- SUPPLIED TEXT -
begin
Ever since the Ravens won the Super Bowl in 2001, there has been a theory that “defense wins championships,” even if the offense has just as strong a hand in these things. Illogical phrases aside, the NFL has been steadily moving to a more offense-happy league ever since. At the risk of an accidental several-thousand-word diatribe about how stupid the new NFL rules are and about player safety and about encouraging more passing and making rules that favor offense at every turn and about how defenders can barely touch a player without getting flagged, I’m going to take the high road and just talk about the Browns.
It’s bizarre. They’re middle of the road in almost every defensive category, they blew people away occasionally, but usually were slightly below average, and they just didn’t do anything spectacular in 14 out of 16 games. There is almost no story here. I can’t figure out what they were.
The Browns allowed 23 points per game. During the five games Haden missed, they allowed 23, 23, 24, 34, and 41 points. So that’s 29 points per game without Joe Haden and just under 21 points per game with Joe Haden. That’s the story of the defense.
end
- EXTRACTED MATERIAL -
begin
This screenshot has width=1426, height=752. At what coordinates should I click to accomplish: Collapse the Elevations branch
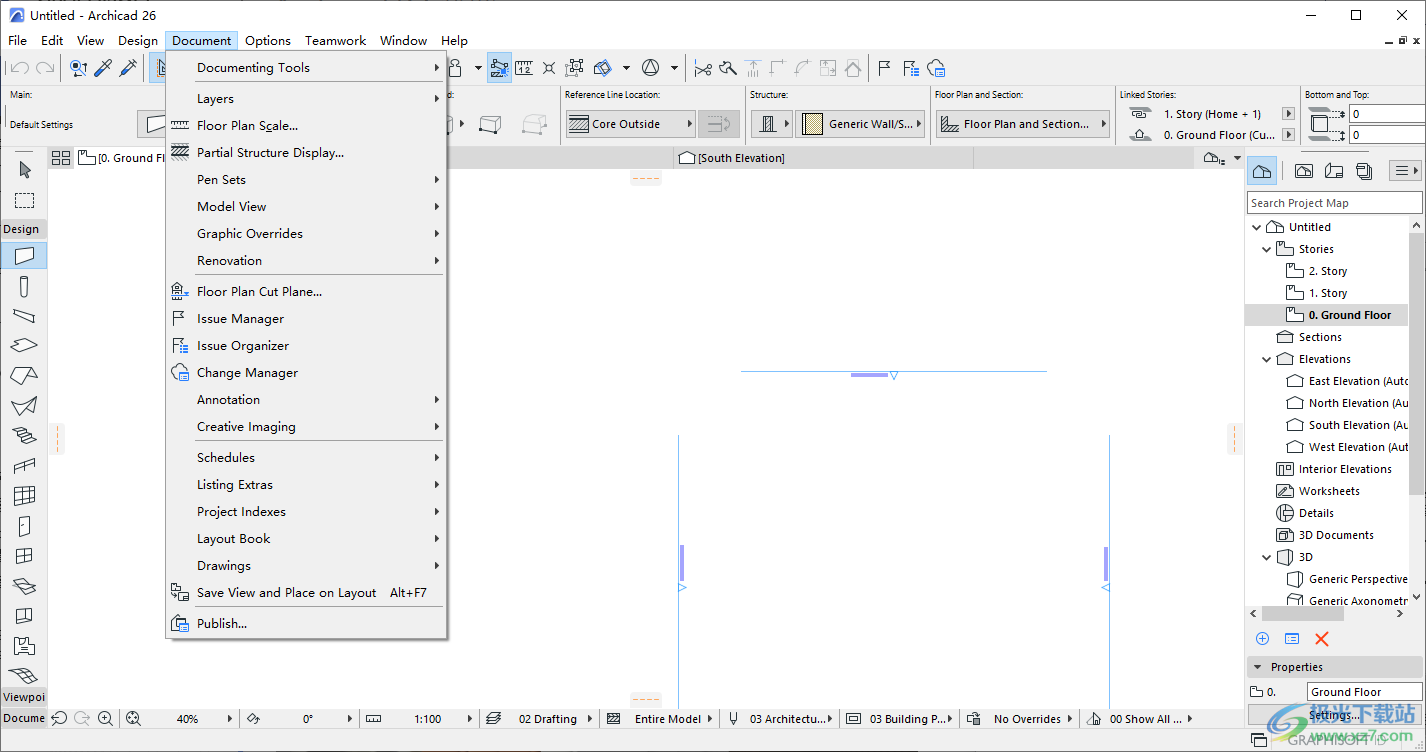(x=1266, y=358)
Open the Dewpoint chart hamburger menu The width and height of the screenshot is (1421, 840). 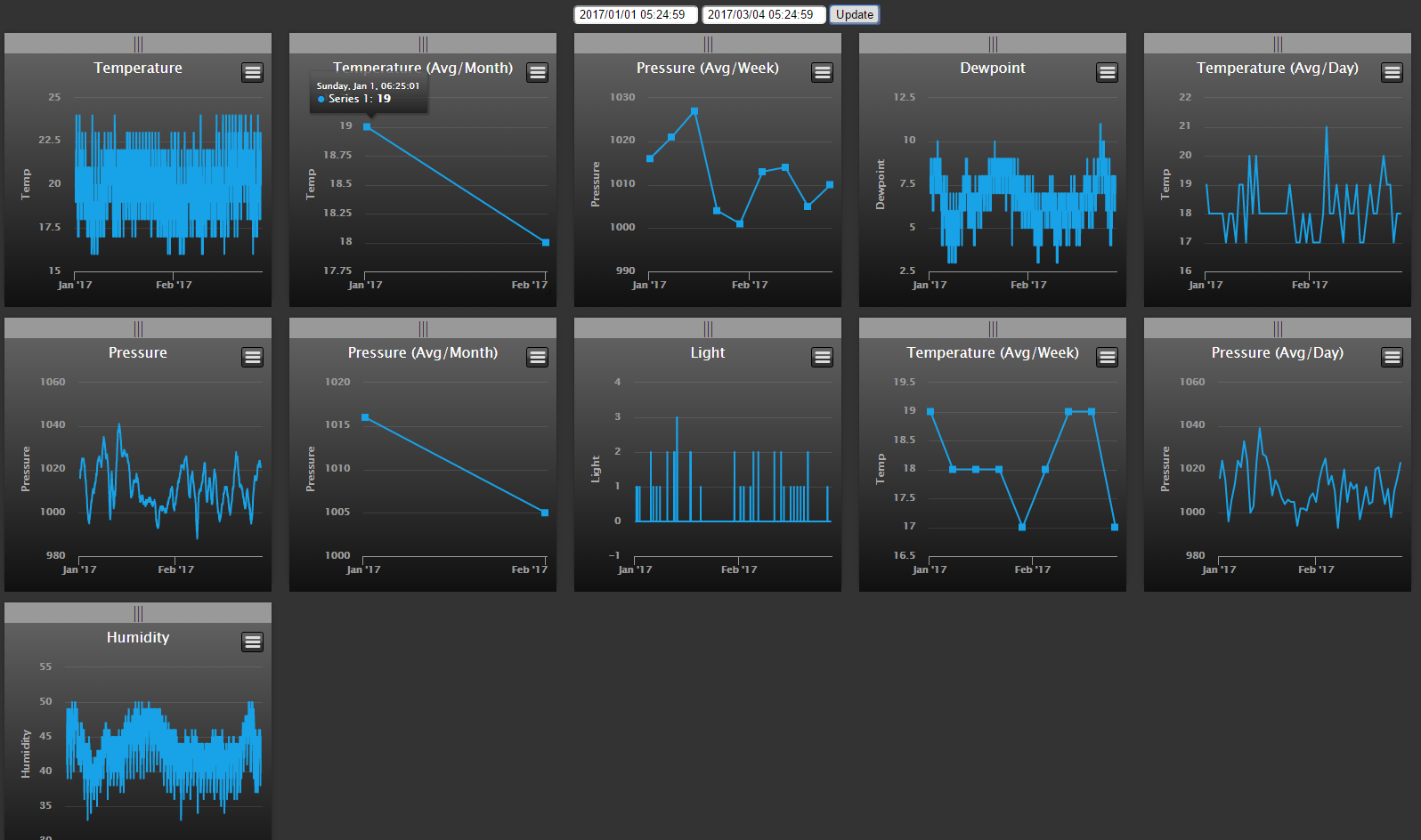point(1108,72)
end
begin
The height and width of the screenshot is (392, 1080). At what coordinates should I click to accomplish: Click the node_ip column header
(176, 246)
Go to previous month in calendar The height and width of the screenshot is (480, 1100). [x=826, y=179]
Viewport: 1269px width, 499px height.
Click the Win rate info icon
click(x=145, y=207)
end
- PROBLEM SET -
**a)** In the passage on the Browns' defense, how many points per game did the Browns allow in the five games Joe Haden missed?
**b)** Return verbatim the part of the passage on the Browns' defense starting with "It’s bizarre. They’re" and going on through "of the defense.".

- RESPONSES FOR EACH TASK -
**a)** 29 points per game.

**b)**
It’s bizarre. They’re middle of the road in almost every defensive category, they blew people away occasionally, but usually were slightly below average, and they just didn’t do anything spectacular in 14 out of 16 games. There is almost no story here. I can’t figure out what they were.
The Browns allowed 23 points per game. During the five games Haden missed, they allowed 23, 23, 24, 34, and 41 points. So that’s 29 points per game without Joe Haden and just under 21 points per game with Joe Haden. That’s the story of the defense.